**Data records:**

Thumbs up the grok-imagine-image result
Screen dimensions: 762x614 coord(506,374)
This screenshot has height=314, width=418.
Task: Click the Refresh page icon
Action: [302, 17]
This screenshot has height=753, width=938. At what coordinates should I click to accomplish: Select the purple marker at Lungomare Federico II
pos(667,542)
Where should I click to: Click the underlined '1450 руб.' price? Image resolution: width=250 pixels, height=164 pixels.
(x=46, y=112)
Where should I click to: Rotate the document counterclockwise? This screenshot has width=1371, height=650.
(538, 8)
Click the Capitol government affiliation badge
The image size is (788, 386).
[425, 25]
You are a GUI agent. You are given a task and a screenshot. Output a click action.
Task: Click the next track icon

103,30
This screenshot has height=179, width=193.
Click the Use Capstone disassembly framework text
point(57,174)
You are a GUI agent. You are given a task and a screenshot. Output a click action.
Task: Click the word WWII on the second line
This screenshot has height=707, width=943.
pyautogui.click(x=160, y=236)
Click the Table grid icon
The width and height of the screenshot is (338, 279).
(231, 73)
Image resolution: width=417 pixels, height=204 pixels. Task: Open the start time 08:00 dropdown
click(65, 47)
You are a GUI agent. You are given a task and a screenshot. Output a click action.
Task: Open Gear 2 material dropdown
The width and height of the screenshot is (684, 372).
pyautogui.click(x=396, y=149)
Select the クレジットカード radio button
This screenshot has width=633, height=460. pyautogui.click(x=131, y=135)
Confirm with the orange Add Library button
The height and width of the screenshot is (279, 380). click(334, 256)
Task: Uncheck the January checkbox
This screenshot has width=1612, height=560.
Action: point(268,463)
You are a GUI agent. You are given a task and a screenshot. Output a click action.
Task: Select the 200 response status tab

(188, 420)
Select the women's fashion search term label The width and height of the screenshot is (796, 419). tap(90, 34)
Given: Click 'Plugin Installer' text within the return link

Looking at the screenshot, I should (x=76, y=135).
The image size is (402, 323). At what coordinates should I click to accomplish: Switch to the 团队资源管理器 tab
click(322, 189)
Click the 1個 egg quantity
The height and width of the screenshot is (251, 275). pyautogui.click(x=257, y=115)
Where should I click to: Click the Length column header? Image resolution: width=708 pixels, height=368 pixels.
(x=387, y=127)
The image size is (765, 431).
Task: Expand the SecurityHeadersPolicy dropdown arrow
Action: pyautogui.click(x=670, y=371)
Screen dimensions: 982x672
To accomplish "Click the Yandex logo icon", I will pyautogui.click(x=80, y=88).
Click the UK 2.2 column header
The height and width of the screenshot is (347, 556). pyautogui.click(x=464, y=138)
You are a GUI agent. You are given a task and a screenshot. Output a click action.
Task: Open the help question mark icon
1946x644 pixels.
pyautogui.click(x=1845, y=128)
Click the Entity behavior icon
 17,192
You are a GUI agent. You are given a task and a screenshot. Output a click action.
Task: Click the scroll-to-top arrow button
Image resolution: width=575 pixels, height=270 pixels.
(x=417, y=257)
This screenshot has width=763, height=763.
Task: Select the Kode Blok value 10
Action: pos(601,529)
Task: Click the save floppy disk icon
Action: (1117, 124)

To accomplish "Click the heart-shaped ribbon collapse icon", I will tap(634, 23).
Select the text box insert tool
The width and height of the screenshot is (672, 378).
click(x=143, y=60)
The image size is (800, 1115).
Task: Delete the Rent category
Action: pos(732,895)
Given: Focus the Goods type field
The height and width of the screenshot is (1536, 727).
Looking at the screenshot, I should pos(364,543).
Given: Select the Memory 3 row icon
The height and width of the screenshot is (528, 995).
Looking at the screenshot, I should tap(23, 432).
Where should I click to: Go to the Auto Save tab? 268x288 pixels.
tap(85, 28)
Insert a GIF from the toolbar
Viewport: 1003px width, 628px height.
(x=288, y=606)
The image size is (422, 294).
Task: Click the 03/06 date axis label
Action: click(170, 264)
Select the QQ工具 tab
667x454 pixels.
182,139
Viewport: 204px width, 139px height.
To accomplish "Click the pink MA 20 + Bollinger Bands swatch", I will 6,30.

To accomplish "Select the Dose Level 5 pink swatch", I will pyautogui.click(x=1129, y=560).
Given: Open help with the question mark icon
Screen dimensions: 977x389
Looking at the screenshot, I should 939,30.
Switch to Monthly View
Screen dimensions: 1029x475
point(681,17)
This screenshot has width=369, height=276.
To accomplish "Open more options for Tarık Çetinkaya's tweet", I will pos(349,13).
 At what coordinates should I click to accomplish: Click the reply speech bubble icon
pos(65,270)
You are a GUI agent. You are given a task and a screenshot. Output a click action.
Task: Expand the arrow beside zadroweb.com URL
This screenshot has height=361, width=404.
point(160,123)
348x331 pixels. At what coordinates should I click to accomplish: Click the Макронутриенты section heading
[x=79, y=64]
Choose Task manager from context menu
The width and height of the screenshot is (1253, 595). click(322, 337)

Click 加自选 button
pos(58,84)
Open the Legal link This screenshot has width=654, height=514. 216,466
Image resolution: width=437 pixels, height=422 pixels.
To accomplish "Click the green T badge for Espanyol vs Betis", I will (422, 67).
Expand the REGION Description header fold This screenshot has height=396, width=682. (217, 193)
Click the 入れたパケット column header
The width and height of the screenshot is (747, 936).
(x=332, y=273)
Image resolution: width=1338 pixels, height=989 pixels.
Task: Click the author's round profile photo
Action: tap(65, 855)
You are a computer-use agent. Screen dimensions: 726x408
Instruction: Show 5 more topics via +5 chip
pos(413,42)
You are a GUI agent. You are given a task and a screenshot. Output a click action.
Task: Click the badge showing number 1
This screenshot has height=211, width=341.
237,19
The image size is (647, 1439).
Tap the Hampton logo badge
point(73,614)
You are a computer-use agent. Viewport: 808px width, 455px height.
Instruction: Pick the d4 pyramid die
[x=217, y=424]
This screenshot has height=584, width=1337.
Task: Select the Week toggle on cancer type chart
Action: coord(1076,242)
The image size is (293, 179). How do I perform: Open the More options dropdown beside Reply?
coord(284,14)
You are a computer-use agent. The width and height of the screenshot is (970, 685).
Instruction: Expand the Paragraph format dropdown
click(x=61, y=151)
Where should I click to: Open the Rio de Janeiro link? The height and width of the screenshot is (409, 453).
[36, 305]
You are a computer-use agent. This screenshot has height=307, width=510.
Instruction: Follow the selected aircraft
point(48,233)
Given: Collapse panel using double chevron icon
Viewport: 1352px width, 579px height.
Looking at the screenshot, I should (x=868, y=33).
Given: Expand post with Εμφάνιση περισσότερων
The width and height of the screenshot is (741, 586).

**What you will do:**
Taking the entries above, write out exactly the lines starting with the line containing "Open the Legal" and going on through the line containing "You are a computer-use agent. Viewport: 808px", both included, and nothing else.

**Problem solution:**
Open the Legal link This screenshot has width=654, height=514. 216,466
Image resolution: width=437 pixels, height=422 pixels.
To accomplish "Click the green T badge for Espanyol vs Betis", I will (422, 67).
Expand the REGION Description header fold This screenshot has height=396, width=682. (217, 193)
Click the 入れたパケット column header
The width and height of the screenshot is (747, 936).
(x=332, y=273)
Image resolution: width=1338 pixels, height=989 pixels.
Task: Click the author's round profile photo
Action: tap(65, 855)
You are a computer-use agent. Screen dimensions: 726x408
Instruction: Show 5 more topics via +5 chip
pos(413,42)
You are a GUI agent. You are given a task and a screenshot. Output a click action.
Task: Click the badge showing number 1
This screenshot has height=211, width=341.
237,19
The image size is (647, 1439).
Tap the Hampton logo badge
point(73,614)
You are a computer-use agent. Viewport: 808px width, 455px height.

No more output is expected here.